### Stored data entries
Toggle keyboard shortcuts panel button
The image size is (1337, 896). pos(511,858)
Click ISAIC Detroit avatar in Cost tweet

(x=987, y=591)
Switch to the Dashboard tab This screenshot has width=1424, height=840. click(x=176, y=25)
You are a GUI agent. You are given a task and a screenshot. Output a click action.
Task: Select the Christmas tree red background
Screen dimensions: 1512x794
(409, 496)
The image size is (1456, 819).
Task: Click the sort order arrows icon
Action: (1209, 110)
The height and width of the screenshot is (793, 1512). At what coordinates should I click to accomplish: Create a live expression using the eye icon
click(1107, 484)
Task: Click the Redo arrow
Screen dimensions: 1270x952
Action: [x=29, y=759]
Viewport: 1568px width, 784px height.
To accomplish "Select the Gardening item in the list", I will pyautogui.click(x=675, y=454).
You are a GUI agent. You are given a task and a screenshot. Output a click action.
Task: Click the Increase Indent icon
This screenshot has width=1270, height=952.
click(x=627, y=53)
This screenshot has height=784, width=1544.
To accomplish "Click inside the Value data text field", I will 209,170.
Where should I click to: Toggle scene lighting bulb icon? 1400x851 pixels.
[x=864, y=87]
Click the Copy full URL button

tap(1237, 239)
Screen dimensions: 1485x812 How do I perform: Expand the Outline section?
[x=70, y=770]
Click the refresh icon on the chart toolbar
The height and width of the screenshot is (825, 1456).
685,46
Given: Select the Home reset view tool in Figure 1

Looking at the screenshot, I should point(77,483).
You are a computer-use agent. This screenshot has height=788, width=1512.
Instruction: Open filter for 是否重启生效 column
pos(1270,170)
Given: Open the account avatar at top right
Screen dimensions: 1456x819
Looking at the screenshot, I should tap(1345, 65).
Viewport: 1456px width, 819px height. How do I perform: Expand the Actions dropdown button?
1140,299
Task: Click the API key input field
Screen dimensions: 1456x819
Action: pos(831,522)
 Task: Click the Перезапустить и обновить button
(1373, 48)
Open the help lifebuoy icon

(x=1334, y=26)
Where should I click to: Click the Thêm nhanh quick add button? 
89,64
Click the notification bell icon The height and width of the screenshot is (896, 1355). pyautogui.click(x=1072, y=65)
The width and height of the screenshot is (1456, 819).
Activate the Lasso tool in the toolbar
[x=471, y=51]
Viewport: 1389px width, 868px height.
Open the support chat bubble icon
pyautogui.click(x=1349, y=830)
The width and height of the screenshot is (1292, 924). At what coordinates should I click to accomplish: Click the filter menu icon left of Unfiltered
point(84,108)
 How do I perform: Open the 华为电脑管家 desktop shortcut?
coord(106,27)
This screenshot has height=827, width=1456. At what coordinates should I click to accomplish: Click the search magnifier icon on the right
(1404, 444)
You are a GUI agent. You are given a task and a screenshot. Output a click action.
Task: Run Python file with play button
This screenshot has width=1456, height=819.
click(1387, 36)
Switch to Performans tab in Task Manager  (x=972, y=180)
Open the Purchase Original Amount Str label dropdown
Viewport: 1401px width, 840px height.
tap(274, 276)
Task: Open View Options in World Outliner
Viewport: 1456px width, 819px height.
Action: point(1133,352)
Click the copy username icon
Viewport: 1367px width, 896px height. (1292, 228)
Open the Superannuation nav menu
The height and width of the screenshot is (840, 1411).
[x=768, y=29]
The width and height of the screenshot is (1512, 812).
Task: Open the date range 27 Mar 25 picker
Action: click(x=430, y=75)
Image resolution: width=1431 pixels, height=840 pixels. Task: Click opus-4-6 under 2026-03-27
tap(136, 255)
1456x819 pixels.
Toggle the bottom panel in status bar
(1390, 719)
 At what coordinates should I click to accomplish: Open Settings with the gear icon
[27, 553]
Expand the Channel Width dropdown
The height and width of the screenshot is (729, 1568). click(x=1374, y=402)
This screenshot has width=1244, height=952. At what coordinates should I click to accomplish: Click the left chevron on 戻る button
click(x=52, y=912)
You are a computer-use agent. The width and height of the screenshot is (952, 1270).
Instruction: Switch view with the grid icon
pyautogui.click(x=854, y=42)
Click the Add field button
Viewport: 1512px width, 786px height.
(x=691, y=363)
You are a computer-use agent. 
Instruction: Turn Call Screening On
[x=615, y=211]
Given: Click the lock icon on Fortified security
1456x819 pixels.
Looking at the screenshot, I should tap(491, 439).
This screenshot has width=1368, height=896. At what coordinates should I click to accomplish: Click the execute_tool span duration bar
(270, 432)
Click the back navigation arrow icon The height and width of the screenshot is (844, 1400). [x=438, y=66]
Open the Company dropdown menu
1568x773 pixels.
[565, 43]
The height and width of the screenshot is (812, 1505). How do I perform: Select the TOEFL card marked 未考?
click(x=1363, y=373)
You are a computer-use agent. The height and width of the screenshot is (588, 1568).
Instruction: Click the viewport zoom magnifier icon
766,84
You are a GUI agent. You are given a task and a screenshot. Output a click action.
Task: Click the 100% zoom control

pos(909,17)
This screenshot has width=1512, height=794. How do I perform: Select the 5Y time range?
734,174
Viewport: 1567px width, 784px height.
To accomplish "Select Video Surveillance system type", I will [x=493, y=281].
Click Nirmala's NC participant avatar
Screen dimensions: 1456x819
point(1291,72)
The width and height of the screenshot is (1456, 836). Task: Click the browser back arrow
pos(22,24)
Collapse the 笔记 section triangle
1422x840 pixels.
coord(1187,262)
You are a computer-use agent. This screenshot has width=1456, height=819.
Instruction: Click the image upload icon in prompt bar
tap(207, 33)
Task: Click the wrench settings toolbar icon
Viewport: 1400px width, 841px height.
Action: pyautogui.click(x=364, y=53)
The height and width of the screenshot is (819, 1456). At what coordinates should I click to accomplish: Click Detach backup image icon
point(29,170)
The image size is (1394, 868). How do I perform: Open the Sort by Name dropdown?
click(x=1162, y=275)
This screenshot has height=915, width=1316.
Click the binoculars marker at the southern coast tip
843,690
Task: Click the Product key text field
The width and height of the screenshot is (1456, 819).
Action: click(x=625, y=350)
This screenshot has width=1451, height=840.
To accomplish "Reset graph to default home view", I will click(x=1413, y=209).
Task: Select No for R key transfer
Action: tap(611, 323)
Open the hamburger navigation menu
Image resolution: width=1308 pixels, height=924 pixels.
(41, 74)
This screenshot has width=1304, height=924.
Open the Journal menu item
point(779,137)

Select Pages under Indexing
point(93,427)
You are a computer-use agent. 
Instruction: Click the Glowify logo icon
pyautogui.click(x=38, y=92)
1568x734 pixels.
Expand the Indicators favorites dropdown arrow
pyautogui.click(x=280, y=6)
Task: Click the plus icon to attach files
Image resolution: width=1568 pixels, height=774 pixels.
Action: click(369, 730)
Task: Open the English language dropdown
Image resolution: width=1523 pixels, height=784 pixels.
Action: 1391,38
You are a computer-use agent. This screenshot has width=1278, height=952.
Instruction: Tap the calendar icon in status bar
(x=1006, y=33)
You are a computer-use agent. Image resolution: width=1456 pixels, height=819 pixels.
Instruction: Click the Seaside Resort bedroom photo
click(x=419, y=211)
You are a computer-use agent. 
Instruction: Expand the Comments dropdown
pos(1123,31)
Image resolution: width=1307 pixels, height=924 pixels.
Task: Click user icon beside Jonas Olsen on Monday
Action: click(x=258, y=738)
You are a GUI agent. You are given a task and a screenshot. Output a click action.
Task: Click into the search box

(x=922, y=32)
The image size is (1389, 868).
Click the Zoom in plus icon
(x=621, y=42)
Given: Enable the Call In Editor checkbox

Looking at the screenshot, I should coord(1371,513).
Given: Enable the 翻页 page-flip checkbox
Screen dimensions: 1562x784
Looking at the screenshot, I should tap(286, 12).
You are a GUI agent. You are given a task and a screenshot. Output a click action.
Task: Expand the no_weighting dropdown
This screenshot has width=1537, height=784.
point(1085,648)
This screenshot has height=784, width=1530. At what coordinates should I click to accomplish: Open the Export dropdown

### ASSIGNED TASK
The lines to output run from the one containing "Click the Zoom in plus icon" to the last line of the entries; give them back exactly.

### OUTPUT FOR THIS EXERCISE
Click the Zoom in plus icon
(x=621, y=42)
Given: Enable the Call In Editor checkbox

Looking at the screenshot, I should coord(1371,513).
Given: Enable the 翻页 page-flip checkbox
Screen dimensions: 1562x784
Looking at the screenshot, I should tap(286, 12).
You are a GUI agent. You are given a task and a screenshot. Output a click action.
Task: Expand the no_weighting dropdown
This screenshot has width=1537, height=784.
point(1085,648)
This screenshot has height=784, width=1530. At what coordinates should I click to accomplish: Open the Export dropdown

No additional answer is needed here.